# Task:
Go through the listing and pick out each line with the word "Korniş" in it.
[Start of section]
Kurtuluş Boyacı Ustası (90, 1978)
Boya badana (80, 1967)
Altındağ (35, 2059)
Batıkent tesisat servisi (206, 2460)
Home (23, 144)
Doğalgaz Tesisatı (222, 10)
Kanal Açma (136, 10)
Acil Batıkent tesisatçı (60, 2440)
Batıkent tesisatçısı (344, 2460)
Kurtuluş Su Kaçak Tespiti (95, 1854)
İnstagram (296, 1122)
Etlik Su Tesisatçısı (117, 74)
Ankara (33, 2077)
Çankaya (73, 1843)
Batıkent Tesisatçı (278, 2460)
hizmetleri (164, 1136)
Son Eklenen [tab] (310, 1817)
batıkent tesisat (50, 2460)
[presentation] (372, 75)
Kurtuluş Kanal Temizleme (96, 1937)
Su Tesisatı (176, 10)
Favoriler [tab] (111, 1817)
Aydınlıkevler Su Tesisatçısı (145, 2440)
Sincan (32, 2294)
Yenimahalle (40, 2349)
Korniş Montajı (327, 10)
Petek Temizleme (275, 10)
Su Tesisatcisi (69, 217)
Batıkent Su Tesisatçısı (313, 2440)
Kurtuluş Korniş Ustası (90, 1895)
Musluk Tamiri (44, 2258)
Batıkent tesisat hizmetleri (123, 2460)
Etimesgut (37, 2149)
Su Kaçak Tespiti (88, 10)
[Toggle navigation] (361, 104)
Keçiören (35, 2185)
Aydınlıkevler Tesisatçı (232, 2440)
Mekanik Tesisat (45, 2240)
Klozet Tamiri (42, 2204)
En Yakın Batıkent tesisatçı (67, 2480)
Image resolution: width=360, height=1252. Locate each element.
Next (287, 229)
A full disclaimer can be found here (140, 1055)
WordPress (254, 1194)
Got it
[End of section]
# Solution to this exercise:
Korniş Montajı (327, 10)
Kurtuluş Korniş Ustası (90, 1895)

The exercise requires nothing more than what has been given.